Le show de l’Eurovision s’est tenu samedi 13 mai à Liverpool. C’est la Suédoise Loreen, grande favorite de la compétition et déjà victorieuse en 2012, qui a remporté la 67e édition du concours. (Photos: Capture d’écran Eurovision. Montage: Maison Moderne)

Le show de l’Eurovision s’est tenu samedi 13 mai à Liverpool. C’est la Suédoise Loreen, grande favorite de la compétition et déjà victorieuse en 2012, qui a remporté la 67e édition du concours. (Photos: Capture d’écran Eurovision. Montage: Maison Moderne)

L’annonce du grand retour du Luxembourg sur la scène de l’Eurovision après 30 ans de césure soulève plusieurs questions, dont une fondamentale: le pays pourrait-il accueillir un des plus grands spectacles du continent? Sur ce point, le pragmatisme est de rigueur. L’intérêt réside sans doute ailleurs.

Que se passera-t-il dans à peu près un an, au soir de l’édition 2024, si le Luxembourg remporte à la stupeur générale le concours Eurovision de la chanson, 30 ans après sa dernière participation? Quasi immédiatement, théoriquement, Martin Österdahl, le superviseur exécutif de l’événement musical cathodique, transmettrait à l’extatique délégation luxembourgeoise le cahier des charges afférent à l’organisation de l’édition 2025. Un document qui en ferait déchanter plus d’un…

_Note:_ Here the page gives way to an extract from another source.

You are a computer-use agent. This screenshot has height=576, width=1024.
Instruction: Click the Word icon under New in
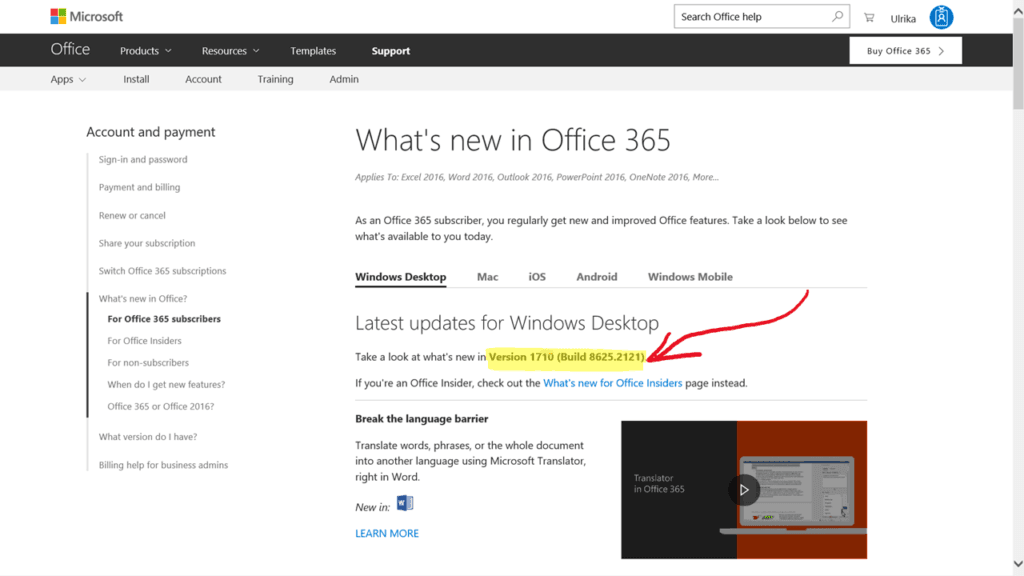tap(405, 504)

Car l’Eurovision n’a plus grand-chose à voir avec le folklorique «Grand Prix européen de la chanson européenne» retransmis en noir et blanc depuis le Grand Auditorium de la Villa Louvigny, l’ancien siège historique de RTL, en 1962 ou 1966. Ni même avec les tissus bariolés et permanentes capillaires typiques des années 70 et 80, sur les images captées au Grand Théâtre, à l’honneur en 1973 et en 1984.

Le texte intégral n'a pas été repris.